There’s a solar-powered remote, and a Universal Guide to make finding content easier, along with Alexa and Google Assistant.
The LG C1 sports latest version of webOS, which now uses a full-page home screen, rather than a launcher bar at the bottom. There’s also a revised user interface and menu system, plus a redesigned magic remote. The smart platform includes all the main streaming services, as well as Freeview Play in the UK, ensuring a comprehensive choice for users. There’s also built-in Google Assistant and Amazon Alexa, turning the C1 into a fully-functioning and system-agnostic smart speaker.
Samsung QN85A vs LG C1: Conclusion
The Samsung QN85A might be the entry point to the company’s Neo QLED line-up, but it still boasts a comprehensive smart platform and blisteringly bright HDR images.
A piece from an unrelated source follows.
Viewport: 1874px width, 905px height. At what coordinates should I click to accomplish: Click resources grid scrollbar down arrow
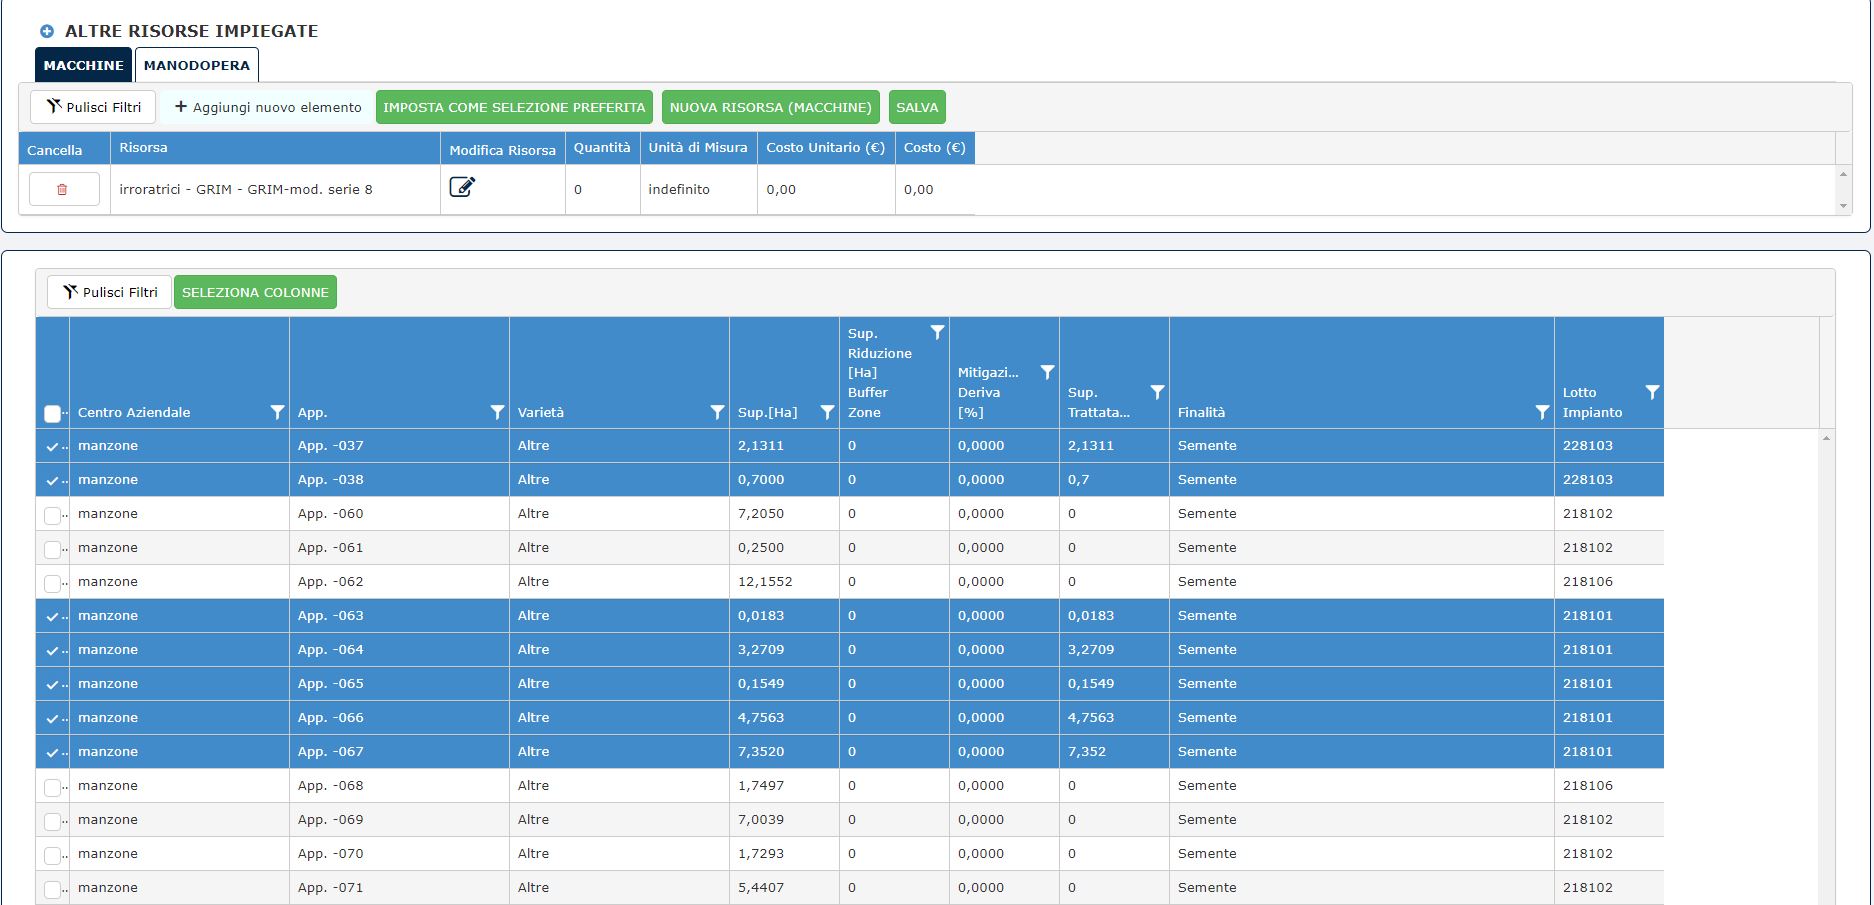coord(1843,206)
AI-enhanced processing gets the best out of the picture and sound, while a host of features make this TV ideal for gamers (and unlike OLED there’s no risk at all of screen burn). The lack of Dolby Vision disappoints, though, and it still isn't able to match OLED's individual pixel lighting for sheer precision in contrast.
The LG C1 remains one of the best-performing and attractively-priced OLED TVs you can buy, with exceptional picture and sound, α9 Gen4 AI-enhanced processing, impressive smarts, and plenty of useful features such as the Game Optimiser, a revised version of webOS, and 5.1.2-channel sound processing.
The LG has the edge when it comes to cinematic images for viewing in dark rooms, thanks to OLED's performance with dark areas. However, if you'll watch a lot in a sunny room, the brightness of the Samsung is likely to cut through better.